On n'a pas toujours pris toutes les précautions possibles pour ne pas mutiler l'extérieur d'une église, de l'apside, par exemple, dans la construction d'une sacristie. On a souvent élevé ce bâtiment, nécessaire à la vérité, sans se mettre en peine si on détruisait des colonnes précieuses par le travail, des corniches qu'on ne pourrait plus retrouver, sans trop s'embarrasser de concilier le besoin d'une sacristie avec l'importance de conserver des détails d'architecture du plus haut intérêt. Il est résulté de là qu'on a défiguré des églises qui méritaient l'attention des hommes instruits.

D'autres fois on nous a manifesté le projet de remplacer, par un parquet, des pavés formés artistement de compartiments en pierres de différentes couleurs, et qui appartenaient à une époque fort reculée. Il existe peu de ces sortes d'ouvrages dans notre diocèse. Nous devons conserver avec soin ce qui a échappé aux ravages du temps et du mauvais goût.

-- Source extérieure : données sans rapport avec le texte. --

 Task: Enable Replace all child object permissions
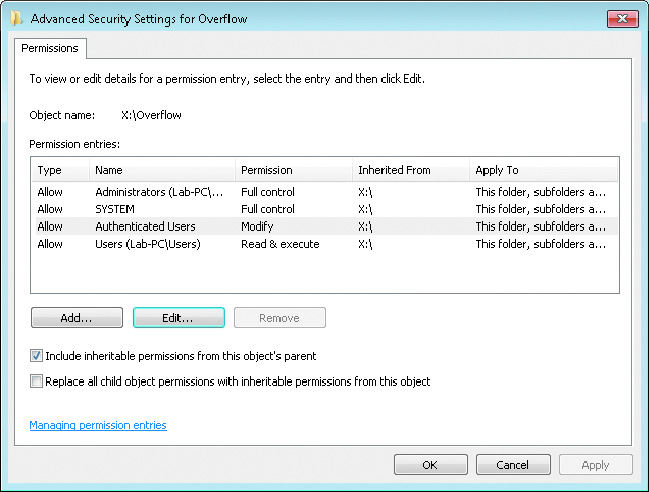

Nous ne devons pas omettre ici une observation qui peut avoir son utilité. Il y a des artistes ambulants qui exploitent le goût prononcé des campagnes pour les couleurs vives, et qui font, à un prix élevé, des peintures sans idées et souvent ignobles. Dans quelques paroisses on a fait exécuter de ces sortes d'ouvrages. Heureusement que l'humidité de nos montagnes les feront disparaître en peu de temps. Mais ils n'en ont pas moins fait dépenser un argent qui aurait pu être employé à une réparation nécessaire ou à un embellissement de bon goût. Il arrive de là qu'une église, régulière dans ses proportions, est comme rapetissée, rétrécie à l'oeil par ce fracas de couleurs, par ces imitations de marbres, et ces représentations même de marbres qui n'ont jamais existé. Ces sortes de

décorations, au lieu de porter au recueillement, provoquent les railleries des voyageurs et éloignent souvent les libéralités qu'on n'aime pas à voir servir à défigurer la maison de Dieu. Nous vous recommandons, Messieurs, de ne pas vous laisser séduire par ces peintres qui passent, et de ne pas croire facilement à leur talent dans l'art qui a illustré les Guide et les Raphaël.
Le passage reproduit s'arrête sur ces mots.